This is a long one however the context is key, so apologies!
As the title said, my partner of 12 years and my mum have fallen out whilst on a family holiday. He (in my opinion) took his bad mood out on her and behaved very rudely towards her, which she is upset and angry with him for. I was embarrassed by this however he has owned this and is willing to apologise for his behaviour.
During a talk, he maintained that his behaviour was triggered by a wider context of struggling with her general mood and attitude towards him, me and our children (5 and 2) and that I needed to address this with her so we can move forwards.
These are long standing issues he (and to some extent I) have with her. I suspect she is undiagnosed autistic and struggles with depression - she is very expressionless, really struggles with change in routine and plans, can’t really make any small talk at all and is quite cold and stilted generally however the biggest issue is her general irritability, snappiness and passive aggression. There have been multiple times which it has been downright uncomfortable to visit her and my father due to her mood. My partner is really affected by this and feels she often brings his mood down and detracts from events. He feels her behaviour is rude and that she doesn’t like him very much. It is worth mentioning though that my partner is quite sensitive and emotionally reactive so tends to feel these things quite deeply.
However his biggest issue is that she directs this towards our children. This is mostly in the context of her attempting to correct behaviour and discipline them however it is completely over the top - ie: snapping at my 5 year old for dropping a spoon or walking too slowly, harshly telling him to stop crying instead of comforting him and generally being irritated by him.
This is something we have discussed on multiple occasions and I always find myself stuck in the middle of as I can see how (if she is autistic) she finds these things hard but also recognise that my partner comes from a very warm, caring family who would never dream of treating our children that way.
An added complexity is that 4 years ago. My partner became an Alcoholic and suffered a breakdown after experiencing 2 significant family traumas in short time (loss of a parent and a close family members suicide). This actually occurred at my parents house and was very traumatic and his alcoholism really affected our relationship for 18 months afterwards. Thankfully, he is now in a healthier place and whilst he still drinks on occasion he mostly manages it well and no longer uses alcohol as a way to soothe his feelings. We have been fighting to overcome all the shit that goes along with an event like this, and have been in couples counselling for the last 5 months to address the anxiety I feel around him drinking on occasion. My parents never knew the extent of the issue beyond his initial breakdown but obviously this did some damage to their already strained relationship!

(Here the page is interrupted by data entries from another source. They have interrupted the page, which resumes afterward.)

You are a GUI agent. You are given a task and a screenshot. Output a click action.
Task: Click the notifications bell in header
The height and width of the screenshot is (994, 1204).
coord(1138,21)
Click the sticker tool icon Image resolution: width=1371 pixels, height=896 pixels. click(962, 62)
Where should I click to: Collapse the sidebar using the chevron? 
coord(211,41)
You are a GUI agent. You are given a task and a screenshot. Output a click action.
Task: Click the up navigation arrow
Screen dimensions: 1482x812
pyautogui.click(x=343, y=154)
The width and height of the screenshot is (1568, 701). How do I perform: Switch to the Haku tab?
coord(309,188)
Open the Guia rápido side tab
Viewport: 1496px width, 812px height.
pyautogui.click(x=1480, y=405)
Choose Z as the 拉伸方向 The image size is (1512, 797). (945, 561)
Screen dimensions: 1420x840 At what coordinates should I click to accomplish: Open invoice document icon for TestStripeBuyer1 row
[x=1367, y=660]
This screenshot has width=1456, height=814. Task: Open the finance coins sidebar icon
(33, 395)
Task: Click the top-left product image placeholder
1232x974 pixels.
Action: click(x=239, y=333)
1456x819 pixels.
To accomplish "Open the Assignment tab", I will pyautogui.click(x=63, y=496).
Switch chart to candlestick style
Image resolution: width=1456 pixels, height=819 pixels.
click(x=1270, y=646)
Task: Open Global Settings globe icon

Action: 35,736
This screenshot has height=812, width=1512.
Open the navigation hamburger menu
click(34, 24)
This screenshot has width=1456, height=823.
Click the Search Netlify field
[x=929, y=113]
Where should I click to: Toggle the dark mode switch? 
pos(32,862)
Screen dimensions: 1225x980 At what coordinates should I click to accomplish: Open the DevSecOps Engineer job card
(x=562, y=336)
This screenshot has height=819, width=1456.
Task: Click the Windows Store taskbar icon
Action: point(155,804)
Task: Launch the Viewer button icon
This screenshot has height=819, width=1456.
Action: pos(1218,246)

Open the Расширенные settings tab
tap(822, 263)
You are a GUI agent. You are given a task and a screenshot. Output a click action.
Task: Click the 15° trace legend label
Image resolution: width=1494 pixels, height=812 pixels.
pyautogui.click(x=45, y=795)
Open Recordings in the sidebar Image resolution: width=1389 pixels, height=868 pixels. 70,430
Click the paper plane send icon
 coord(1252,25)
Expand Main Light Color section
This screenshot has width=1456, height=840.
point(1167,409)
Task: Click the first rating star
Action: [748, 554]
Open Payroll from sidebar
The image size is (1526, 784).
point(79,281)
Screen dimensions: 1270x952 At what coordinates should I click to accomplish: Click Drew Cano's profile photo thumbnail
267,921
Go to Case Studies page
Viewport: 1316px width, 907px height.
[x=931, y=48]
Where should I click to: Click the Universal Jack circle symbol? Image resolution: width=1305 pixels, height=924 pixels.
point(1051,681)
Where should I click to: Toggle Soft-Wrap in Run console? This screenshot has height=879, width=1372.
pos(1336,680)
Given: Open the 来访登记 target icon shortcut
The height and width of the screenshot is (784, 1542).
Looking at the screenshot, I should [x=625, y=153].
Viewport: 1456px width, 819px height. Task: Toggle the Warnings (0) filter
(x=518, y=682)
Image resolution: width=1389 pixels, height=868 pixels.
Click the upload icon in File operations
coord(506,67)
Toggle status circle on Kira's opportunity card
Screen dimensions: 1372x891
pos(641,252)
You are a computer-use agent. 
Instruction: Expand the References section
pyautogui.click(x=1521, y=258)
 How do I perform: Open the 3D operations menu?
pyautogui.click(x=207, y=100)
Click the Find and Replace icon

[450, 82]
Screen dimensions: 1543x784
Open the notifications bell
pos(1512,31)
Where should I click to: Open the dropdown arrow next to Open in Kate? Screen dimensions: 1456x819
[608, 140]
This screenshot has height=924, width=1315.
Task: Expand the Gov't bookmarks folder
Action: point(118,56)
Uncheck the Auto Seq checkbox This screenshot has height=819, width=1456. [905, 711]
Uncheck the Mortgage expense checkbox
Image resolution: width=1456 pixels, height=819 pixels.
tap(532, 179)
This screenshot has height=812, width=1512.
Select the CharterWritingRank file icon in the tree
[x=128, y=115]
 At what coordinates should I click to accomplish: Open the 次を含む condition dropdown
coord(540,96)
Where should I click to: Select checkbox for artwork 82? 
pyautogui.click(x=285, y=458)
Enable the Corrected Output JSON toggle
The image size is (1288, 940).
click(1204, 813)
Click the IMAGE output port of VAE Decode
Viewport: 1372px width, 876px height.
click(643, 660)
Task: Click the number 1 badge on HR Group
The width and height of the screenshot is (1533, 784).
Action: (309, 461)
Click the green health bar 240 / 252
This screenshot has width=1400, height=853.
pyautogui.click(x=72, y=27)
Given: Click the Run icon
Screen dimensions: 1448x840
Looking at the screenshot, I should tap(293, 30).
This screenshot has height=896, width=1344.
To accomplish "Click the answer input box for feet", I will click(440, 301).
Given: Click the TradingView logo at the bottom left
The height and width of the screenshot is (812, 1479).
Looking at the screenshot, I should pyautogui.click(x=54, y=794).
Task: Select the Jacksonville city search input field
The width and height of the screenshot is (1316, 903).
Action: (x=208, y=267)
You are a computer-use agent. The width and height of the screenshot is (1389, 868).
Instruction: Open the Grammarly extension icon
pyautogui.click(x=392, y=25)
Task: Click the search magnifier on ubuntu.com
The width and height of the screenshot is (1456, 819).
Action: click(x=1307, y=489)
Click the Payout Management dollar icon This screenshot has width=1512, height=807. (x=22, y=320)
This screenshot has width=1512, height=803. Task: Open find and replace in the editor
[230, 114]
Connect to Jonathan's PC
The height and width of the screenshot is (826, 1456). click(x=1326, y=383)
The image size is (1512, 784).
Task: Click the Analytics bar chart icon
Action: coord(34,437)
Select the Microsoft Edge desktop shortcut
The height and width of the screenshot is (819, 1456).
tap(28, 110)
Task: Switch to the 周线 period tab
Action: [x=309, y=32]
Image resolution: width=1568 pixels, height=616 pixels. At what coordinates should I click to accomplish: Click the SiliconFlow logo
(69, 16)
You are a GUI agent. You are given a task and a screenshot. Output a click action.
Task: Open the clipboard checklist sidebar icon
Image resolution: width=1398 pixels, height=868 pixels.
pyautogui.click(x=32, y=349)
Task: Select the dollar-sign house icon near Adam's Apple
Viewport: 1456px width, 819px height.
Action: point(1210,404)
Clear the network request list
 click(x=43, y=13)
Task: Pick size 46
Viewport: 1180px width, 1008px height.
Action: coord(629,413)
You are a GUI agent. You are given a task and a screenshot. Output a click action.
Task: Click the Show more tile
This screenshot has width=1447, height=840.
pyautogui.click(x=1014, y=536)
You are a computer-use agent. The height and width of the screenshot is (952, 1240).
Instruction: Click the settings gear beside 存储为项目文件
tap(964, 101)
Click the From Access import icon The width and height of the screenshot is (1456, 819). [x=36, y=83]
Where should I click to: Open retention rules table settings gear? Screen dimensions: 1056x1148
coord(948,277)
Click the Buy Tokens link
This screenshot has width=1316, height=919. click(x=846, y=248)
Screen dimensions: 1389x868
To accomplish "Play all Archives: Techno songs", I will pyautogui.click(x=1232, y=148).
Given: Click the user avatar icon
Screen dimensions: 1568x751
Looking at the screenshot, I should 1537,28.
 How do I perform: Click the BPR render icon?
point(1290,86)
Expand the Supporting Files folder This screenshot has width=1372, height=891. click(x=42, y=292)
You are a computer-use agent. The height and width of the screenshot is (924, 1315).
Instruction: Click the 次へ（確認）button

So. On holiday my mum is being her usual self (with added eye rolling and sighing whenever we asked her to help with the kids, but then saying she is happy to do it etc) and my partner begins to be affected by it after a few days. He goes out for some beers with another family member and we have an argument when he returns (not because of the drinking, but rather because he was late back for some plans) the argument put my partner into a bad mood and then he was further triggered by my mum later that night, he bit back at her and thus we have the fall out.
I spoke to my mum today to try to explain where my partner was coming from in his response to her (ahead of him texting her) however the conversation went very badly. My mum basically denied that she behaves in this way towards our children and denied that she was rolling her eyes (even though I saw it multiple times) she began shouting that what i was saying was bullshit and I was making her out to be a horrible person. She stated “from now on I’ll just do as I’m told and won’t bother getting involved at all” before hanging up. She also said she feels my partner was in a bad mood because he had been drinking too much over the holiday and was deflecting this onto her.
I feel absolutely wretched about this as mum has a hard life and clearly isn’t happy, I don’t want to be another source of unhappiness for her. I am also upset because I feel like my partner pushed for me to talk to her about her general attitude and I did so despite knowing she probably wouldn’t recognise it or accept it. The statement she made about him drinking too much has resonated as I did feel this way too and the whole thing has just left me feeling deflated and exhausted and with a sense that I am once again dragged along on the rollercoaster ride created by the impact of my partners drinking and his sensitivity and reactiveness to situations. However I am also mindful that my mums reaction was ridiculous and it is reminiscent of many times in my childhood where I felt intense anxiety at the thought of ever upsetting her because of her reactions. So I feel confused, upset, and don’t even know who is right or wrong anymore. I just want to run away and clear my head. sometimes I dream of leaving my partner and having a fresh start but the reality is that I won’t.